Your goal: Answer with a single number: the count of lines below that hold "will".

Records:
● ● ● ●
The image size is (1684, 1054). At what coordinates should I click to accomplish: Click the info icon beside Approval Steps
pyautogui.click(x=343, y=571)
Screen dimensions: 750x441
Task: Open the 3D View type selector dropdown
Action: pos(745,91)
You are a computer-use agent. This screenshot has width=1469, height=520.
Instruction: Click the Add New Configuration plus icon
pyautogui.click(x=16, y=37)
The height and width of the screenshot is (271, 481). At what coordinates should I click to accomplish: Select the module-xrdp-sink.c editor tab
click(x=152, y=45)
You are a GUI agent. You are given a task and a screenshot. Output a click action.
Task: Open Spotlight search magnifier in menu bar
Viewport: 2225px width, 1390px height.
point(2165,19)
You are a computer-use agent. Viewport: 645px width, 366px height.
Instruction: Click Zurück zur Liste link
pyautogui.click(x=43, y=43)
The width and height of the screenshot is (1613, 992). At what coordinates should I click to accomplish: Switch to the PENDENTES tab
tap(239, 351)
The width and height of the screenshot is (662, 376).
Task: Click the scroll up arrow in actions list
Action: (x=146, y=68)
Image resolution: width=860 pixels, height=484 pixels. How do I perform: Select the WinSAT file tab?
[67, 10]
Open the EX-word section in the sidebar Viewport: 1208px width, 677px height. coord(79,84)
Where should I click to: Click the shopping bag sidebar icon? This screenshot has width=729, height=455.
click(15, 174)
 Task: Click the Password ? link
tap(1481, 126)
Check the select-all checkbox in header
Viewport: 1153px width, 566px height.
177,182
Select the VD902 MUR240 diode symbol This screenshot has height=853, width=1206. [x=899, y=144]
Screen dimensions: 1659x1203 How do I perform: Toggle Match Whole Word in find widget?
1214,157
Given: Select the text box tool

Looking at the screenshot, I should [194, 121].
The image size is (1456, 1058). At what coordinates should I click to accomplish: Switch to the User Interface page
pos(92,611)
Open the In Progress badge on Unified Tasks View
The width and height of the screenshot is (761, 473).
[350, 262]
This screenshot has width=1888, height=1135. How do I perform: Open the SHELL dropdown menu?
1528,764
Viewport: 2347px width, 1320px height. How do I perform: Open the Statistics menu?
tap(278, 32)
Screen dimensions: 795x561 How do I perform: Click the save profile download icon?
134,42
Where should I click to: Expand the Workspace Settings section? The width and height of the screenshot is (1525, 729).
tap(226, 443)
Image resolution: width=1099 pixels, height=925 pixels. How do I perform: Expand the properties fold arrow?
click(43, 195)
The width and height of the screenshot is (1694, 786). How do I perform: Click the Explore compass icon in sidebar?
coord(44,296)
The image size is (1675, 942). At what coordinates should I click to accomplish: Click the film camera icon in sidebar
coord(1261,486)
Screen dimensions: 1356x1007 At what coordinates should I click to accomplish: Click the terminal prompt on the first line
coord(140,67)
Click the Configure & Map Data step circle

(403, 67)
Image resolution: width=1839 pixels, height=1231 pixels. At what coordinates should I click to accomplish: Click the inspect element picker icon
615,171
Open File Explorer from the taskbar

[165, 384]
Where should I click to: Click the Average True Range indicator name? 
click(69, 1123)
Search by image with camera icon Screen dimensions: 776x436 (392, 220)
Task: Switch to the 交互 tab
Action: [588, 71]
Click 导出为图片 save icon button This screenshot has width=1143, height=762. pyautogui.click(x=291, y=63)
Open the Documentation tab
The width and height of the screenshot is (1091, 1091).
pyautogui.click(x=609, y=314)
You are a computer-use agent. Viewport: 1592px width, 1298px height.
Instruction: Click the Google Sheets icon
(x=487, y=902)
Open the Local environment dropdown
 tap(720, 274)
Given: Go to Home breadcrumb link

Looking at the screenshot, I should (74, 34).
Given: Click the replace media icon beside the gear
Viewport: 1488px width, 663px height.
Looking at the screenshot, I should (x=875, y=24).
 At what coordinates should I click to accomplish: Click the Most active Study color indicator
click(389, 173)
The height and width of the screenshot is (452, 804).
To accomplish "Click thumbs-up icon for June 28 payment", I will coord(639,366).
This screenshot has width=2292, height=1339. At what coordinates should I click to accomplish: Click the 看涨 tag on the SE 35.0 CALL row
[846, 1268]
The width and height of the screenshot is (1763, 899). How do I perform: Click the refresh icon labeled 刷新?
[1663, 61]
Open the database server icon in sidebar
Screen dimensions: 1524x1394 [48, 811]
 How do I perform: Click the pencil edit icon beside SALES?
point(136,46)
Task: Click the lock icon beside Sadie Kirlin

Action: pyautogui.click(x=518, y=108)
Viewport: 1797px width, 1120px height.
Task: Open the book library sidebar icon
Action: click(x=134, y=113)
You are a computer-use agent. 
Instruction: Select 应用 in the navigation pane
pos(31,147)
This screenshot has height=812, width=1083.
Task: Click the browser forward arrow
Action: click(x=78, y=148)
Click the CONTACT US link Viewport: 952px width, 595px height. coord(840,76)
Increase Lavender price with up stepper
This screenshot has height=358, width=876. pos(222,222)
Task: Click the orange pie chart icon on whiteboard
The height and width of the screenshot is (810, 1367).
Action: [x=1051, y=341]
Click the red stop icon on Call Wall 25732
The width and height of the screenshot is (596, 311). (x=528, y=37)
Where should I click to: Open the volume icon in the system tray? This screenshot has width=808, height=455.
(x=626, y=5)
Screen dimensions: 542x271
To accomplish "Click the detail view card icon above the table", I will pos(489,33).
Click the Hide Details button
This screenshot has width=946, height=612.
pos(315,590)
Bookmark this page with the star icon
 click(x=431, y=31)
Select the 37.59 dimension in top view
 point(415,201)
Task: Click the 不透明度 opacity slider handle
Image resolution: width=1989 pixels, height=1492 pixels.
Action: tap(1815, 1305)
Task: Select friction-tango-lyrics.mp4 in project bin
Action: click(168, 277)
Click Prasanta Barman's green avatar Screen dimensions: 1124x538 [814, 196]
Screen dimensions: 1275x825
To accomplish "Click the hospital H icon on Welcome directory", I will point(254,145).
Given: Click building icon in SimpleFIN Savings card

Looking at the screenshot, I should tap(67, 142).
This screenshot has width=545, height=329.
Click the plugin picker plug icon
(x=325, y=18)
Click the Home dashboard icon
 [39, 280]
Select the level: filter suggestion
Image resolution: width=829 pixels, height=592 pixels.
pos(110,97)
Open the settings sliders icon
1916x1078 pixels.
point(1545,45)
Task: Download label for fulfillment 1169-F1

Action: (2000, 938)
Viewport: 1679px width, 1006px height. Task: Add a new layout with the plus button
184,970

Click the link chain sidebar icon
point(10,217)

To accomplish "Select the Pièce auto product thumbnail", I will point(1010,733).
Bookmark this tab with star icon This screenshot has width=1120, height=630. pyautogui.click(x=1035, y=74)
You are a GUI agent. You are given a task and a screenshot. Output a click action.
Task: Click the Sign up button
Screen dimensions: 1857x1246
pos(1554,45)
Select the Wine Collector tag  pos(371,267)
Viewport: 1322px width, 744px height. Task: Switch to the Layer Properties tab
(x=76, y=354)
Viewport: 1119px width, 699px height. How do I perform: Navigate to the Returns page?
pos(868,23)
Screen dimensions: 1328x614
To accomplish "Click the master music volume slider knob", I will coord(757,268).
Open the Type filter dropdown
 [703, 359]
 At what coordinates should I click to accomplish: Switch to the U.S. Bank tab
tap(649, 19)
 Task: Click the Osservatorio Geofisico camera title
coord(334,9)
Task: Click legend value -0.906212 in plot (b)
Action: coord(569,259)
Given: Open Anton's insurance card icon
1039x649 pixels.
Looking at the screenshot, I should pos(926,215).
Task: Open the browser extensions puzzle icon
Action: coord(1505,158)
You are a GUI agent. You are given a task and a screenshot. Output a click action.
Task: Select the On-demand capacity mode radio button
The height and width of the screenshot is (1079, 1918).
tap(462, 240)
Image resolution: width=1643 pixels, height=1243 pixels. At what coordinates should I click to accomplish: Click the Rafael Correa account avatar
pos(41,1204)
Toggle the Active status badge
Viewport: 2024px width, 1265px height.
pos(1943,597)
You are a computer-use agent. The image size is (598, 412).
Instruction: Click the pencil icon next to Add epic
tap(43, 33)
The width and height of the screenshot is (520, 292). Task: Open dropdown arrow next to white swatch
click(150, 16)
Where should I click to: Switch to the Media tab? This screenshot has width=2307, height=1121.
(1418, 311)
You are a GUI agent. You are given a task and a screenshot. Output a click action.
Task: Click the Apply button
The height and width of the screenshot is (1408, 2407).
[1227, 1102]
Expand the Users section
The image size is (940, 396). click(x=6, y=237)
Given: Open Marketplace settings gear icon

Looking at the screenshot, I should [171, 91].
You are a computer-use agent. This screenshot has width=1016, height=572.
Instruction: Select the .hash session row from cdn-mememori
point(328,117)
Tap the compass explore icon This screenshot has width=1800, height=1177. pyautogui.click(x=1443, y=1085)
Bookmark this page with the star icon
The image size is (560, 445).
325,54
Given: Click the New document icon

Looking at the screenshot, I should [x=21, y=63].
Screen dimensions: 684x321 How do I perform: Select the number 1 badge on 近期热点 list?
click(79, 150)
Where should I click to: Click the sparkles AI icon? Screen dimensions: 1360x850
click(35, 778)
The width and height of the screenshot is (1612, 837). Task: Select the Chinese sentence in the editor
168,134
● ● ● ●
Reply to the exercise: 5